#### Input data:
_ _ _ _ _

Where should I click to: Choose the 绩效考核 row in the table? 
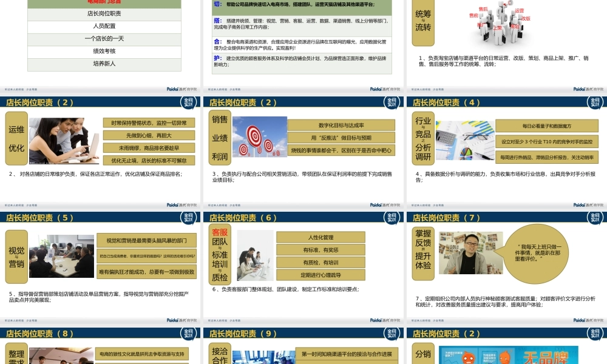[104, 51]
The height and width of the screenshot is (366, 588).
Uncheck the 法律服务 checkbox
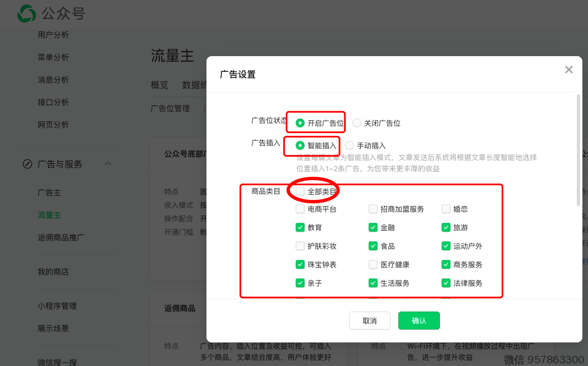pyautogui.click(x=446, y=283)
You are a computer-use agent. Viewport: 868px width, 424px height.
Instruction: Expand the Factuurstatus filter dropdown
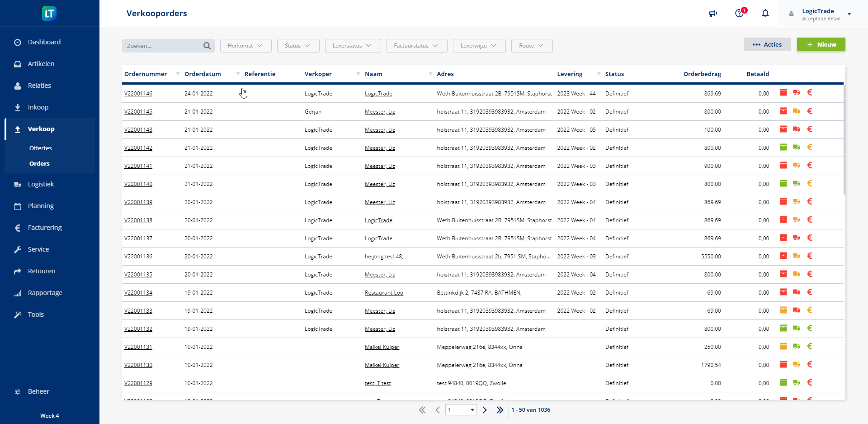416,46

_ _ _ _ _

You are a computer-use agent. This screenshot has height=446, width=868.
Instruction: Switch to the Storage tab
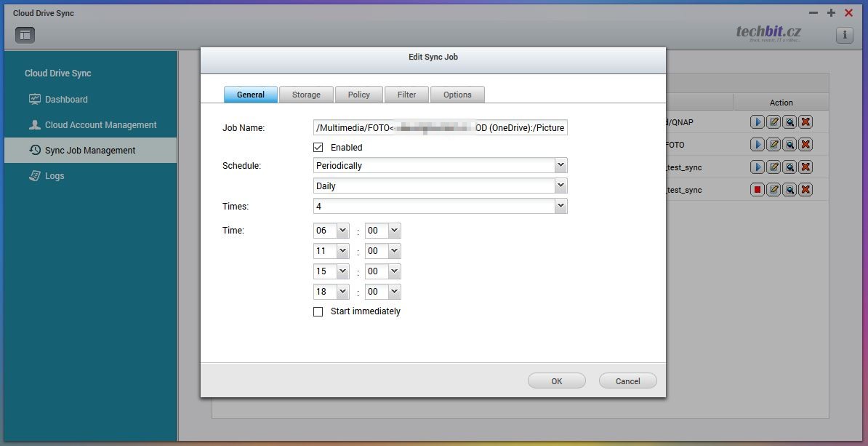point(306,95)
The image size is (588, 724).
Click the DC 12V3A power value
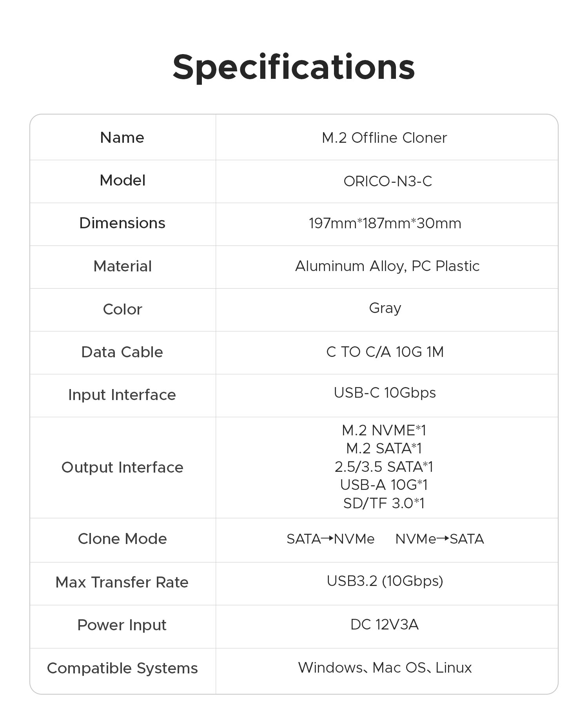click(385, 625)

_ _ _ _ _

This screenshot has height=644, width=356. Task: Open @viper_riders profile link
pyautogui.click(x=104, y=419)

_ _ _ _ _

#### What you will do:
Reproduce the listing above from the line that holds "Where should I" through the line that holds "You are a computer-use agent. Viewport: 868px", both included, with the pictures left out.

#### Written solution:
Where should I click to: Choose the 绩效考核 row in the table? 
[104, 51]
The height and width of the screenshot is (366, 588).
Uncheck the 法律服务 checkbox
pyautogui.click(x=446, y=283)
You are a computer-use agent. Viewport: 868px width, 424px height.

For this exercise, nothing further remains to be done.